Aim of the task – Although the entries hold pictures, only their words are printed back, exactly as given.

Exercise inputs –

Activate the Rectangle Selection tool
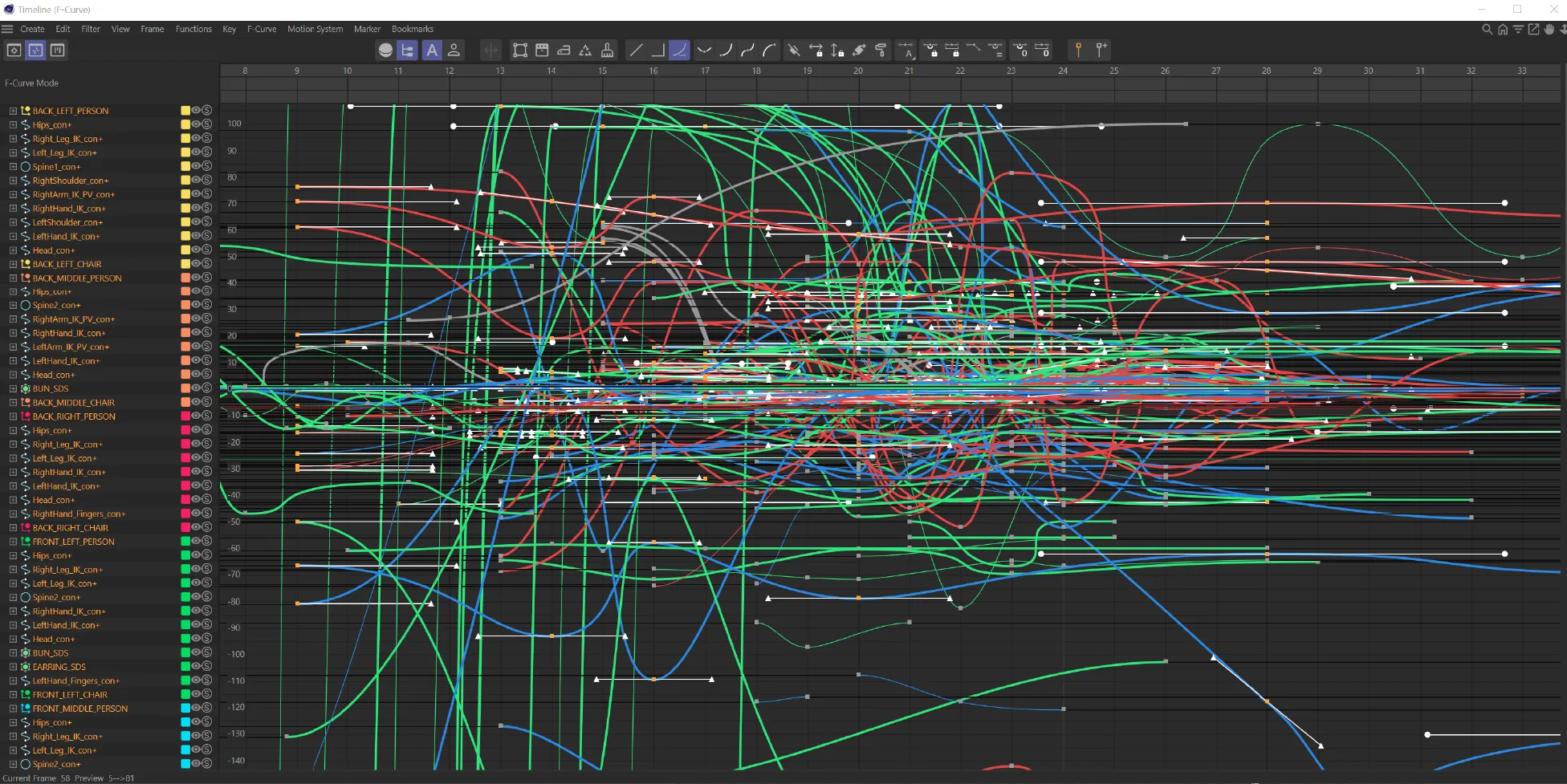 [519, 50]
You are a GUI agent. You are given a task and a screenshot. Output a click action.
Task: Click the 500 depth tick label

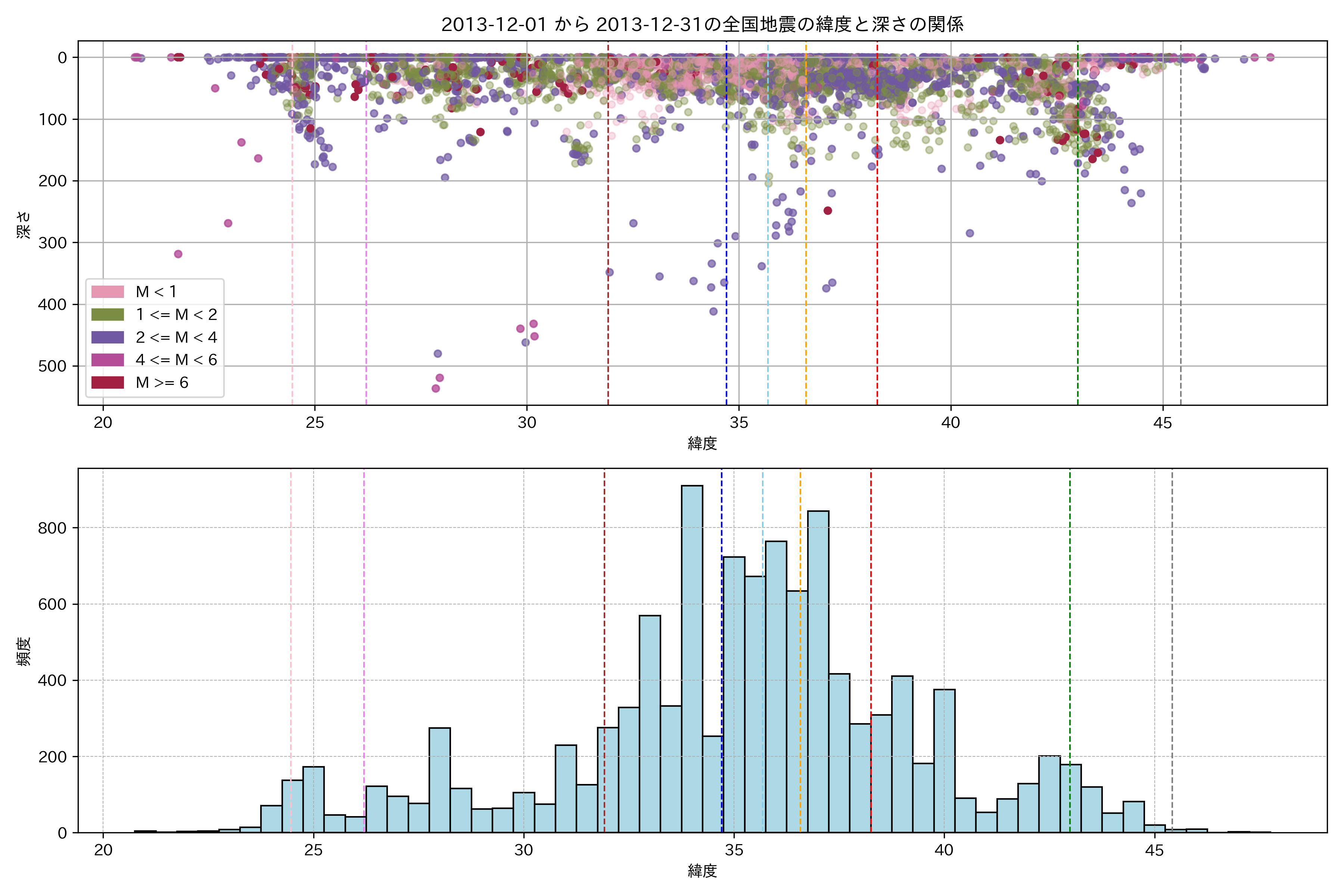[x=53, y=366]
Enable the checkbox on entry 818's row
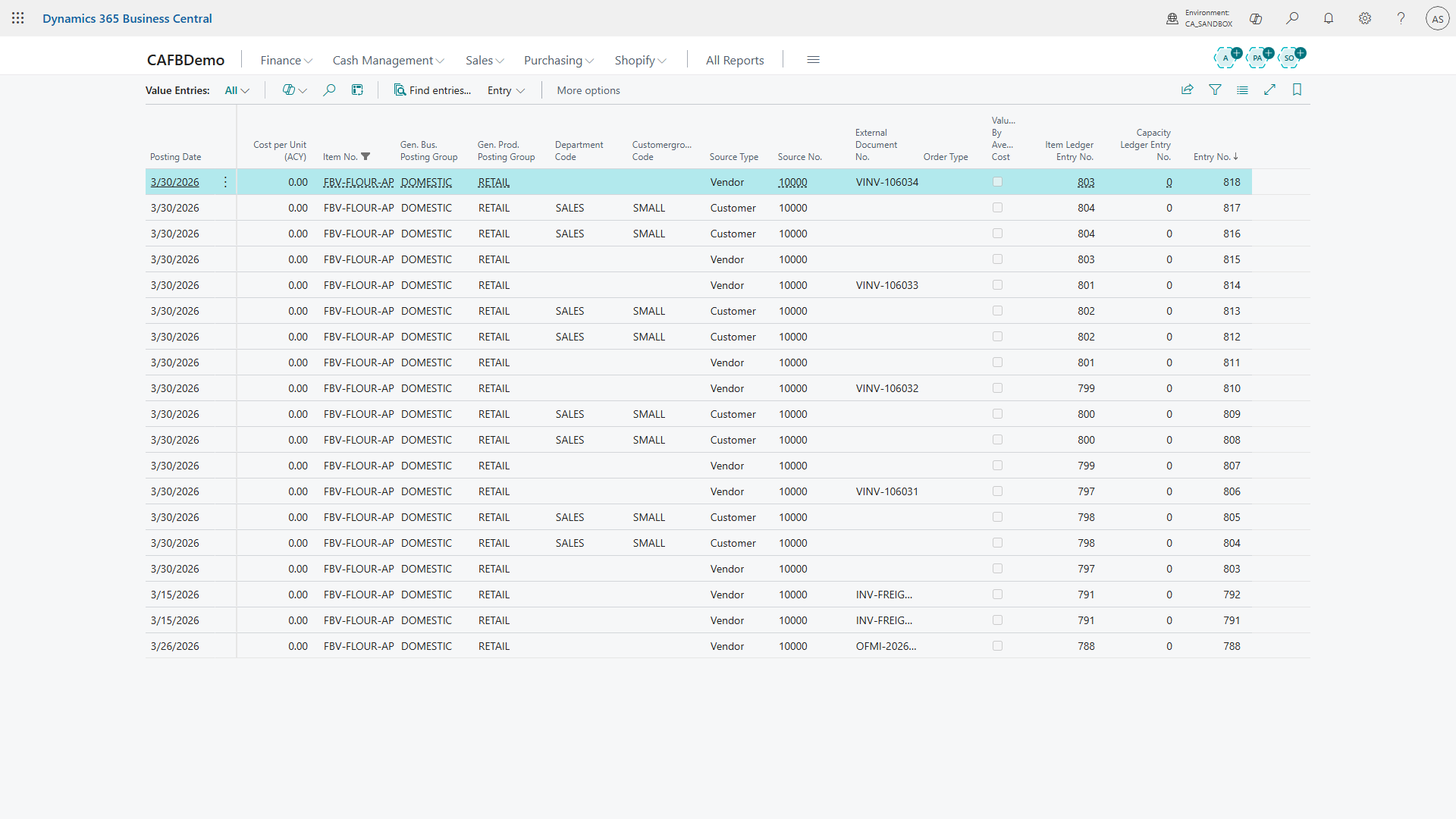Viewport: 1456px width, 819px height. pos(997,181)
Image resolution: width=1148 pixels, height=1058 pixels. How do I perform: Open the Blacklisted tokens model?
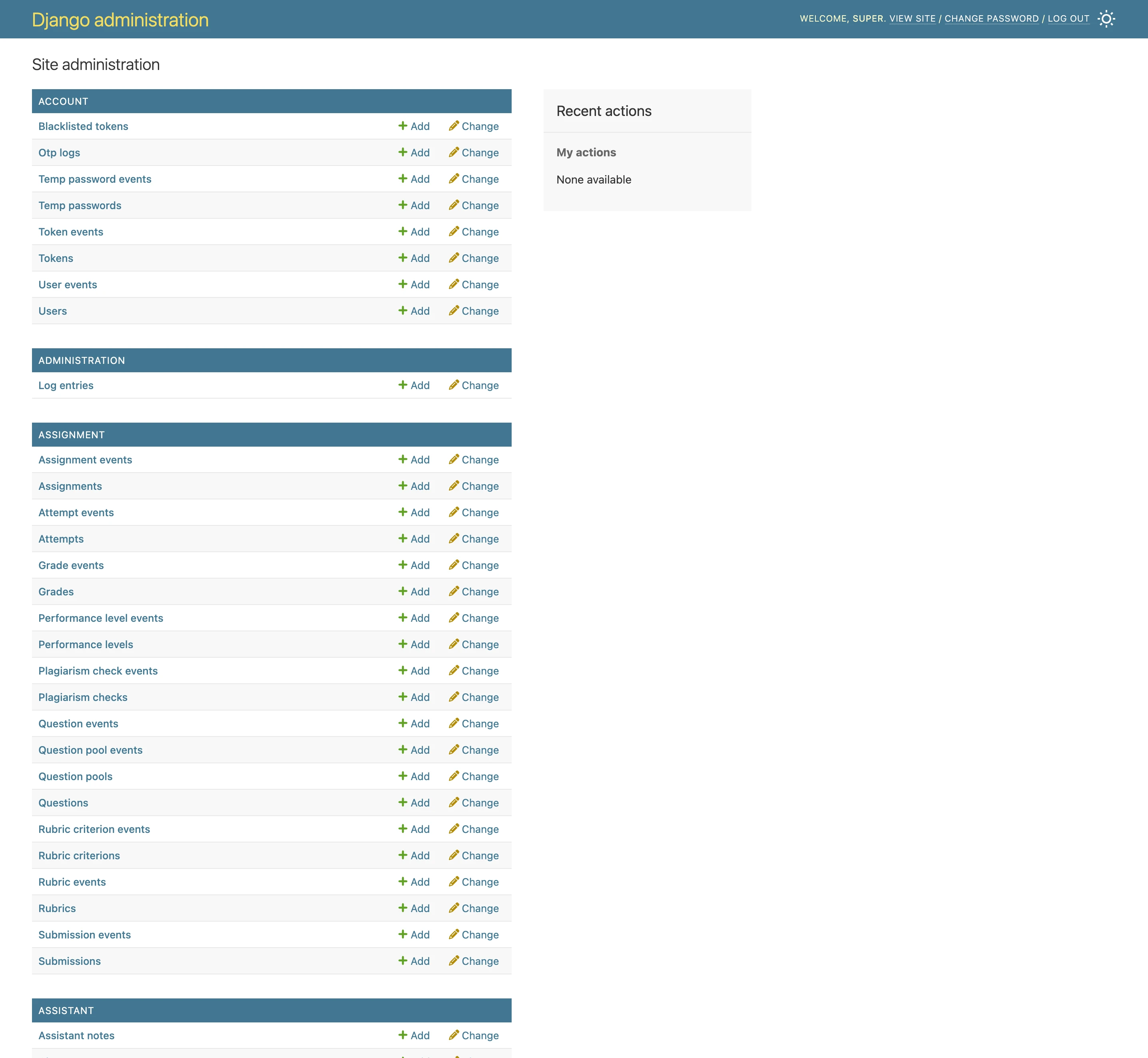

Written answer –
Activate the Rectangle Selection tool
 [519, 50]
You are a GUI agent. You are given a task and a screenshot. Output a click action.
Task: Click the 500 depth tick label

[x=53, y=366]
Enable the checkbox on entry 818's row
Viewport: 1456px width, 819px height. pos(997,181)
Image resolution: width=1148 pixels, height=1058 pixels. How do I perform: Open the Blacklisted tokens model?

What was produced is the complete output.